Intramuscular oxytocin administration before vs. after placental delivery for the prevention of postpartum hemorrhage: A randomized controlled prospective trial

2018 
Abstract Objective Postpartum hemorrhage is still the most significant cause of maternal mortality and morbidity worldwide. Our aim was to evaluate the effect of timing of oxytocin administration on postpartum hemorrhage incidence in parturients with low-risk for postpartum hemorrhage. Study design A randomized controlled trial was completed on 343 women at a level-three care hospital.
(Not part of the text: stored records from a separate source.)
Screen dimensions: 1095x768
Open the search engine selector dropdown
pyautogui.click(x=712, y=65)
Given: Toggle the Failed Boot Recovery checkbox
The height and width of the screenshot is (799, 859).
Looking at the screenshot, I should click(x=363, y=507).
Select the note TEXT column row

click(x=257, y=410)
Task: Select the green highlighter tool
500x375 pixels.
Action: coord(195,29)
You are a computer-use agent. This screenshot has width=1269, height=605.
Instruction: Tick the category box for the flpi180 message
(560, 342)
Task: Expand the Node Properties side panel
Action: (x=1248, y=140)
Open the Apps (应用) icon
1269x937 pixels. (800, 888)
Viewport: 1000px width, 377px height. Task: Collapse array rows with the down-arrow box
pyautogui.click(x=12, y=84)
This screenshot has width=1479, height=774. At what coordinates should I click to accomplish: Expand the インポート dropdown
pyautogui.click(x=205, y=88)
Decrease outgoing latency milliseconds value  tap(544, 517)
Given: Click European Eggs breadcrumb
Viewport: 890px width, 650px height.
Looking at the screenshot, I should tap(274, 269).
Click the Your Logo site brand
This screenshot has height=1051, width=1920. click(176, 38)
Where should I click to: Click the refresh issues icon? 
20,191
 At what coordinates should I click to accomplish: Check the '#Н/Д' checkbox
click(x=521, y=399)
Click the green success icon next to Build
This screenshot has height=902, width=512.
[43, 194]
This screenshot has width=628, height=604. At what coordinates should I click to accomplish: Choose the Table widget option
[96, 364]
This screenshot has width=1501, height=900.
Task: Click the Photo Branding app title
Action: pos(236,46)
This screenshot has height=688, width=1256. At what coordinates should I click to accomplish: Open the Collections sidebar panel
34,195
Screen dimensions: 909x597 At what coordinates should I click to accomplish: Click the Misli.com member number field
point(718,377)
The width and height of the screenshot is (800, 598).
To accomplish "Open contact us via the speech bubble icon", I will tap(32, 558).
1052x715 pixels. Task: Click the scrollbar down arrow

In group 1, 10 IU of oxytocin was injected intramuscularly within the first minute following the delivery of the fetus. Group 2 received 10 IU of intramuscular oxytocin immediately following placental delivery. The primary outcome parameters were the incidence of postpartum hemorrhage and the measured blood loss. Results The rate of postpartum hemorrhage, defined as estimated blood loss >500 mL, did not differ significantly between the two groups (7/172 (4.1%) in group 1 vs. 10/171 (5.8%) in group 2, P = .45). The mean blood loss did not differ significantly between the two groups (192.18 ± 135.7 in group 1 vs. 198.92 ± 165.4 mL in group 2, P = .68). The duration of the third stage was significantly shorter in group 1. There were no significant differences between the two groups with respect to the mean changes in hemoglobin and hematocrit, postpartum 24th hour hemoglobin and hematocrit, the additional use of oxytocin, manual expulsion of placenta, curettage, blood transfusion demand, uterine atony, and lengthening of the third stage. Conclusion In a level-three care hospital, timing of intramuscular oxytocin administration did not influence the incidence of postpartum hemorrhage in women with low risk of postpartum hemorrhage.